Nichts spricht gegen das Stillen nach Bedarf, auch wenn es manchen wenig informierten Ärzten lieber wäre, wenn der Säugling genau messbare Nahrungsmengen zu sich nehmen würde. Auch in früheren Jahren, als der MCAD-Mangel nicht frühzeitig gefunden wurde, kam es meist erst nach dem Abstillen zu einer Krise, da dann die nach Bedarf des Kindes erfolgende Ernährung nicht mehr gegeben war und die Mahlzeitenabstände oft auch deutlich größer wurden.
Muttermilch ist mit Sicherheit auch für diese Säuglinge das Beste, aber die größte und oft über Jahre anhaltende Sorge dieser Mütter besteht generell in der Ungewissheit, ob das Kind mit der letzten Mahlzeit genug Energie zu sich genommen hat. Diese Angst sitzt bei vielen Müttern sehr tief, denn sie sehen die volle Verantwortung für die Ernährung und somit indirekt auch für das Überleben des Kindes bei sich alleine. Die Väter machen sich darüber deutlich weniger Gedanken. Manchmal ist diese psychische Belastung der Mutter so groß, dass das Umsteigen auf Flaschennahrung zumindest einen Teil der Sorgen nehmen kann. Dieser Schritt ist oft aber nicht leicht, wenn das Stillen das erklärte Ziel der Mutter war, es aber trotz aller Bemühungen nicht so richtig klappt.
Erwartet eine Mutter bereits das zweite Kind, hat sie oft die Befürchtung, das Neugeborene könne schon in den ersten Tagen bis zum Milcheinschuss und bis zum Vorliegen des Screeningresultats zu gering ernährt werden.

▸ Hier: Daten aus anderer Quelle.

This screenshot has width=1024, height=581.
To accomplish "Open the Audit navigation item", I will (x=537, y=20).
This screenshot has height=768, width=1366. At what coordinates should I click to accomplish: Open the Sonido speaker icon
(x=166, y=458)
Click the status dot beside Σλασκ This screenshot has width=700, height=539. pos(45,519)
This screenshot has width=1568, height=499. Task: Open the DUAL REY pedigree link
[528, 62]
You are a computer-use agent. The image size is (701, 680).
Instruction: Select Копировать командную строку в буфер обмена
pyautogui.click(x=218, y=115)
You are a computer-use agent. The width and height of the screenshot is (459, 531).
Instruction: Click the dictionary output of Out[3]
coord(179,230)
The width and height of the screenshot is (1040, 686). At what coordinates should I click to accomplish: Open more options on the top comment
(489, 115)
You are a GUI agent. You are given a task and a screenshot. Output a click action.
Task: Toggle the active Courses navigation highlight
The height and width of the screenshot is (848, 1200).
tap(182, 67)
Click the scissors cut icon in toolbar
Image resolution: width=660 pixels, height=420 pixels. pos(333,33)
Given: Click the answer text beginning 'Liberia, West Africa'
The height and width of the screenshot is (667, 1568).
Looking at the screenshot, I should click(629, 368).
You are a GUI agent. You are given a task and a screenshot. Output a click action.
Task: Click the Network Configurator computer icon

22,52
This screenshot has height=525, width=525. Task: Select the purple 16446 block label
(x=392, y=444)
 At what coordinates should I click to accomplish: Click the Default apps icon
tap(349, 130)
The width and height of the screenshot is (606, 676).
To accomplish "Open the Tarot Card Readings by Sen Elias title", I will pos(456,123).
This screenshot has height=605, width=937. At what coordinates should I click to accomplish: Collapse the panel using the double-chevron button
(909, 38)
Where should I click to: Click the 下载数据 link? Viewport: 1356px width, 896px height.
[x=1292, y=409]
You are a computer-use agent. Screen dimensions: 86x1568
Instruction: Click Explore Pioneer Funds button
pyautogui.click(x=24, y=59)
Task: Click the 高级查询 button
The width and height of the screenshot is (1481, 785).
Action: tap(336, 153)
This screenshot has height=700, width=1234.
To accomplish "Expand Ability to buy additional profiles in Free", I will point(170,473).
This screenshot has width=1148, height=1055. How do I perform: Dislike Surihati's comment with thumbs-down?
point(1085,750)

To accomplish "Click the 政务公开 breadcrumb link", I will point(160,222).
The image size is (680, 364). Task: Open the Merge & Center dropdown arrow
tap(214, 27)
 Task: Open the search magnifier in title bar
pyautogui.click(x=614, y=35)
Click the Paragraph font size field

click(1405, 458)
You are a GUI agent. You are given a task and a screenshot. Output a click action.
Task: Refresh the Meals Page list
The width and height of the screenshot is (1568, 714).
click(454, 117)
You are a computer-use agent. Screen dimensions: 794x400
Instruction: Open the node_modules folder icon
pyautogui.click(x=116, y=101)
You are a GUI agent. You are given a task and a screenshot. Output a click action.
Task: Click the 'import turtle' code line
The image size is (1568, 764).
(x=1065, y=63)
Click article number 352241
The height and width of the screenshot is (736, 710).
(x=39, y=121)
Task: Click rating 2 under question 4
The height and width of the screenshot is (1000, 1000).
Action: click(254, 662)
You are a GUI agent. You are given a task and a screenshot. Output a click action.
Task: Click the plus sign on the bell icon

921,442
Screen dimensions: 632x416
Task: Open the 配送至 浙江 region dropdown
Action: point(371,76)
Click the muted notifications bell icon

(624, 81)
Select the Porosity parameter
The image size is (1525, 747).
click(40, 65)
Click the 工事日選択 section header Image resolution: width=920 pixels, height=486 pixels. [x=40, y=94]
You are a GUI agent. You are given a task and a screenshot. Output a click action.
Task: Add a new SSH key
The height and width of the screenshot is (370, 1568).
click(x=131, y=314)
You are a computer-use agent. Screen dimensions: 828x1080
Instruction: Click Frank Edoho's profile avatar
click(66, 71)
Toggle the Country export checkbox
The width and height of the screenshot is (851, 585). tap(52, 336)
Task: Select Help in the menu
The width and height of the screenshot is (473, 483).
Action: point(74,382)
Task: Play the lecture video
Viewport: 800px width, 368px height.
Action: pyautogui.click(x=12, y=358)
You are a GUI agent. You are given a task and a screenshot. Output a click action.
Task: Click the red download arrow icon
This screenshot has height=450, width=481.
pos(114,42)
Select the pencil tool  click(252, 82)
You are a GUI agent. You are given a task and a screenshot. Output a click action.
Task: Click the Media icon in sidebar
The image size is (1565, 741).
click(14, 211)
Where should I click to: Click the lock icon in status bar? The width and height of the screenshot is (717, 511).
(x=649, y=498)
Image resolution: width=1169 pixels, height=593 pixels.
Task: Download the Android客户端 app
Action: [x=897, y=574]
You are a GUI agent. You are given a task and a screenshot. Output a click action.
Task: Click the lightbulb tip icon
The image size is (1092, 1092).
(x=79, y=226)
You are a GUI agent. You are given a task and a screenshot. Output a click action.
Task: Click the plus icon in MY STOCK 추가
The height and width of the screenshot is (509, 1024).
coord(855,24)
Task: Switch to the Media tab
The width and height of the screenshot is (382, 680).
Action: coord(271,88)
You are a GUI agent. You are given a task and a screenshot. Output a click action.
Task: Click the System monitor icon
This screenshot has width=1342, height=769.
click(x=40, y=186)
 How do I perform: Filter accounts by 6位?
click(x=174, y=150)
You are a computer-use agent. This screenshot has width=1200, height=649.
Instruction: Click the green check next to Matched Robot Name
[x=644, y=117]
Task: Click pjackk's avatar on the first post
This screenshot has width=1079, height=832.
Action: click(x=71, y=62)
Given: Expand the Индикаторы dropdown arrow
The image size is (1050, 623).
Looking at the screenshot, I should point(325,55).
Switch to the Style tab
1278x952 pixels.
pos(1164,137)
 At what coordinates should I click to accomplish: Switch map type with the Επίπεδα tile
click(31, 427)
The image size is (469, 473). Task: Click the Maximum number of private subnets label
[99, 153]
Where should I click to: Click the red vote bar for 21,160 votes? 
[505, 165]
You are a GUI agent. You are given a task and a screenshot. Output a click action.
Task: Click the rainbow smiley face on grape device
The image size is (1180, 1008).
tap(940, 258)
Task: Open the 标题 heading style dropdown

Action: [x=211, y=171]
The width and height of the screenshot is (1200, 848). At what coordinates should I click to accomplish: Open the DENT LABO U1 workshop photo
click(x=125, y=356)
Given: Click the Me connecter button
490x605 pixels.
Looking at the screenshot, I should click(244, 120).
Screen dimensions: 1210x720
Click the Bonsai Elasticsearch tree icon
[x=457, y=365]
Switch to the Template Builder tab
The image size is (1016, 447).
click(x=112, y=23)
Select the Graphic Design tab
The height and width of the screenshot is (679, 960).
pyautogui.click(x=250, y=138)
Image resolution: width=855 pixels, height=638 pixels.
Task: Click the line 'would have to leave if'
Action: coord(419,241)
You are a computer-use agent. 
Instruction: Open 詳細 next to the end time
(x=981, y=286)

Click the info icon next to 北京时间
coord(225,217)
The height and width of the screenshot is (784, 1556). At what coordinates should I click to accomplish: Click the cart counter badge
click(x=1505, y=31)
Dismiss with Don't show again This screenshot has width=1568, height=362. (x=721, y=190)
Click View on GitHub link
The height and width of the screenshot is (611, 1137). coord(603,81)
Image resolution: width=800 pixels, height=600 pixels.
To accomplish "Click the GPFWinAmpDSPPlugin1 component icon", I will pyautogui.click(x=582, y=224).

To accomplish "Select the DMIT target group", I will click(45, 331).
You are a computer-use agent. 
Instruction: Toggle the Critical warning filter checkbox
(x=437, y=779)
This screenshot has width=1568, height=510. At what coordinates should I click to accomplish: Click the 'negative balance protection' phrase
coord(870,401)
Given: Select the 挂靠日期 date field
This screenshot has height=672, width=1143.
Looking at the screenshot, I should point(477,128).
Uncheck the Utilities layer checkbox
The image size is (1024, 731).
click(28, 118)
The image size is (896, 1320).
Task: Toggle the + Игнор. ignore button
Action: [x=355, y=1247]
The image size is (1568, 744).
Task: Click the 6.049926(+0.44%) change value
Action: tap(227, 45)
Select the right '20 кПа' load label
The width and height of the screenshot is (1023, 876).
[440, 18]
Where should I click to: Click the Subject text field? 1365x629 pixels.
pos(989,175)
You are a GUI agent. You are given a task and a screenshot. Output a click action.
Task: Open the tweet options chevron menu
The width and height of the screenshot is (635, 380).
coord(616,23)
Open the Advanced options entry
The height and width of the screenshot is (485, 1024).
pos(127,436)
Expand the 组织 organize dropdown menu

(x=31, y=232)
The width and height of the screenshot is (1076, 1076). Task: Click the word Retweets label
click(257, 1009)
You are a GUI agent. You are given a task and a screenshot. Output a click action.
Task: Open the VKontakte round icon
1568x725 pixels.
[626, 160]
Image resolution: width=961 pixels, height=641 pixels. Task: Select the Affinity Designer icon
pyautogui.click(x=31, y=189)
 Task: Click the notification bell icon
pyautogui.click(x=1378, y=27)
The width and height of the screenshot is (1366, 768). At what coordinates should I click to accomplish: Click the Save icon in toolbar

In diesem Fall bietet sich die vorübergehende Nutzung eines Brusternährungssets an. Es ist keinesfalls notwendig, aufgrund des MCAD-Mangels gänzlich auf das Stillen zu verzichten, wichtig ist einzig die Berücksichtigung der maximalen Zeitabstände.
Haben Sie noch einen Tipp, was die Eltern von Anfang an beherzigen sollten?
Im Interesse einer genauen Abklärung der MCAD-Diagnose sollten die Eltern von Anfang an Kopien sämtlicher Befunde für eine eigene Akte verlangen. Ich kann gar nicht stark genug betonen, wie wichtig das ist! Wenn neu betroffene Eltern nach einigen Wochen zu unserer Gruppe finden, fehlen ihnen meist schon die sehr aussagekräftigen Screeningbefunde. Es kommt viel zu oft vor, dass Eltern selbst nach Jahren so gut wie keine Informationen darüber haben, welche Ergebnisse bei den Untersuchungen ihrer Kinder herausgekommen sind, und diese Unwissenheit führt dazu, dass sich die Angst vor dem MCAD-Mangel ganz unnötig lange hält.
Vielen Dank für Ihre wertvollen Erfahrungen, Herr Rohleder!